- Brooklyn Beckham stars in a new DoorDash FIFA World Cup 2026 ad, casually seated on a sofa, telling viewers he's watching the tournament from home "It's a long story", before tossing two World Cup tickets onto a table.
- The ad ends with a cryptic on-screen message "It's complicated. More soon" widely read as a direct nod to his highly public estrangement from parents David Beckham and Victoria Beckham, which Brooklyn confirmed via Instagram in January 2026.
- DoorDash, leaning into the moment, responded publicly beneath the viral post: "We have a guess on why you're watching from home…", turning the campaign into a social media talking point overnight.
- The partnership marks Brooklyn's first known collaboration with DoorDash; his recent brand portfolio also includes the 2025 Moncler "London, A Love Affair" campaign alongside wife Nicola Peltz, and deals tied to his own Cloud23 hot sauce line.
Brooklyn Beckham, 27, is the latest face of DoorDash’s FIFA World Cup 2026 campaign, and the ad is anything but subtle.

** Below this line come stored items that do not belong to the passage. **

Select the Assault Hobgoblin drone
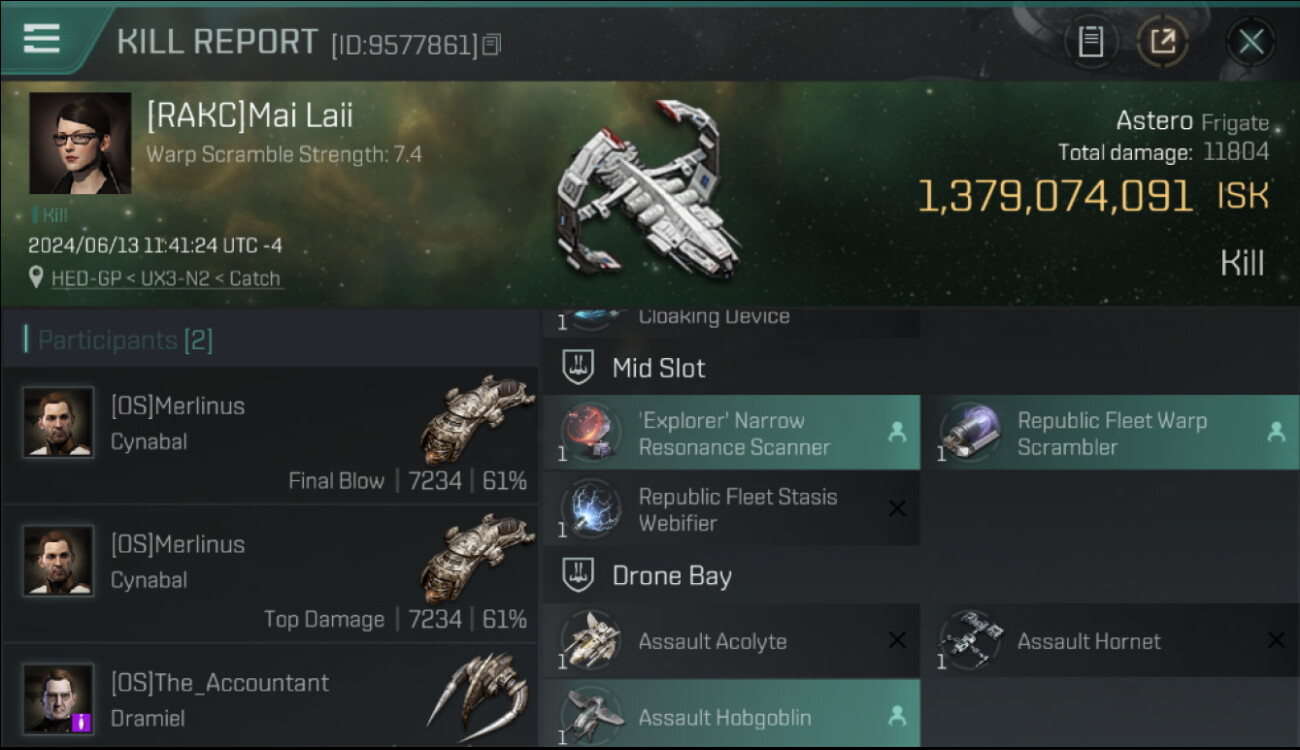 point(732,717)
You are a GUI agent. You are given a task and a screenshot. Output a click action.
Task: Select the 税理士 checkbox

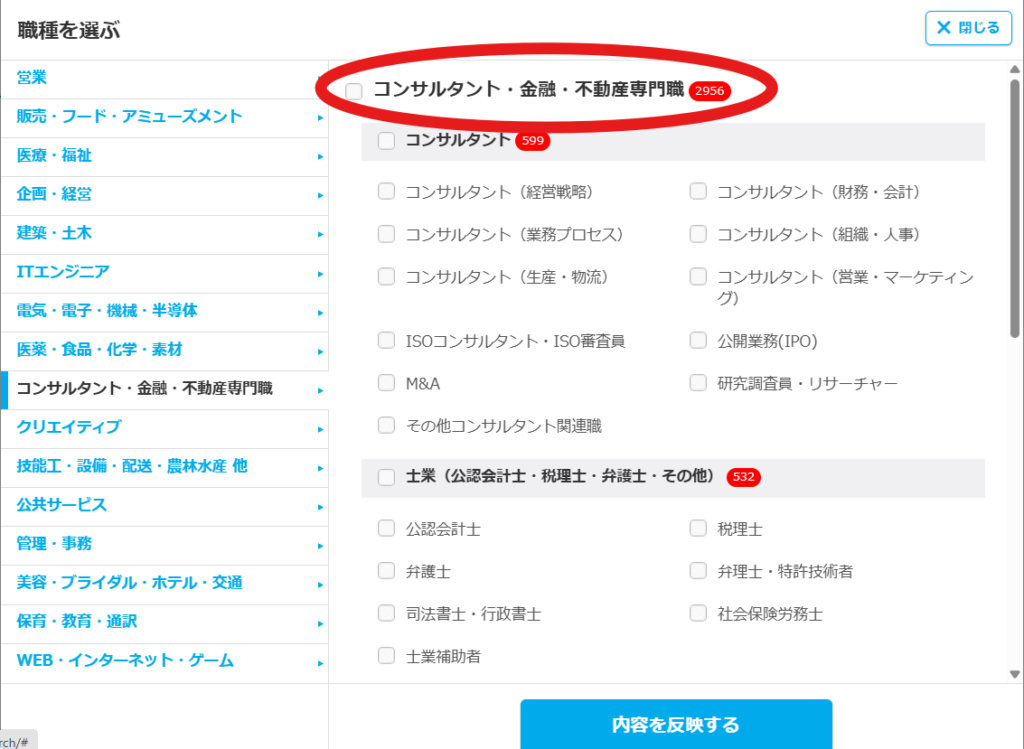point(698,528)
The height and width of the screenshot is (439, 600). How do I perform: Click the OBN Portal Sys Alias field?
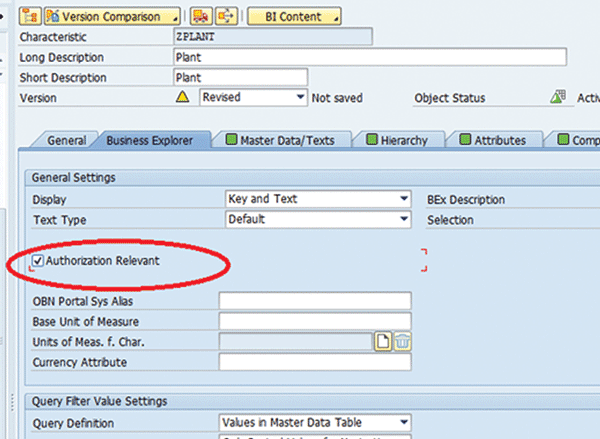314,301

Seated on a sofa, Brooklyn tells viewers he’s watching the World Cup from home, then pauses “It’s a long story”, before dropping two match tickets onto a coffee table. The table also holds unopened letters, a camera, and a luxury watch widely believed to be a gift from his father. The screen then flashes: “It’s complicated. More soon.”
The timing couldn’t be sharper. Just days earlier, David Beckham received his star on the Hollywood Walk of Fame, joined by Victoria Beckham, Romeo, Cruz, and Harper, but not Brooklyn, who publicly severed ties with his family in a January 2026 Instagram statement, claiming “Brand Beckham comes first.”
This campaign marks Brooklyn’s first deal with DoorDash. His recent endorsements include a 2025 Moncler campaign with wife Nicola Peltz and ongoing deals tied to his Cloud23 hot sauce brand.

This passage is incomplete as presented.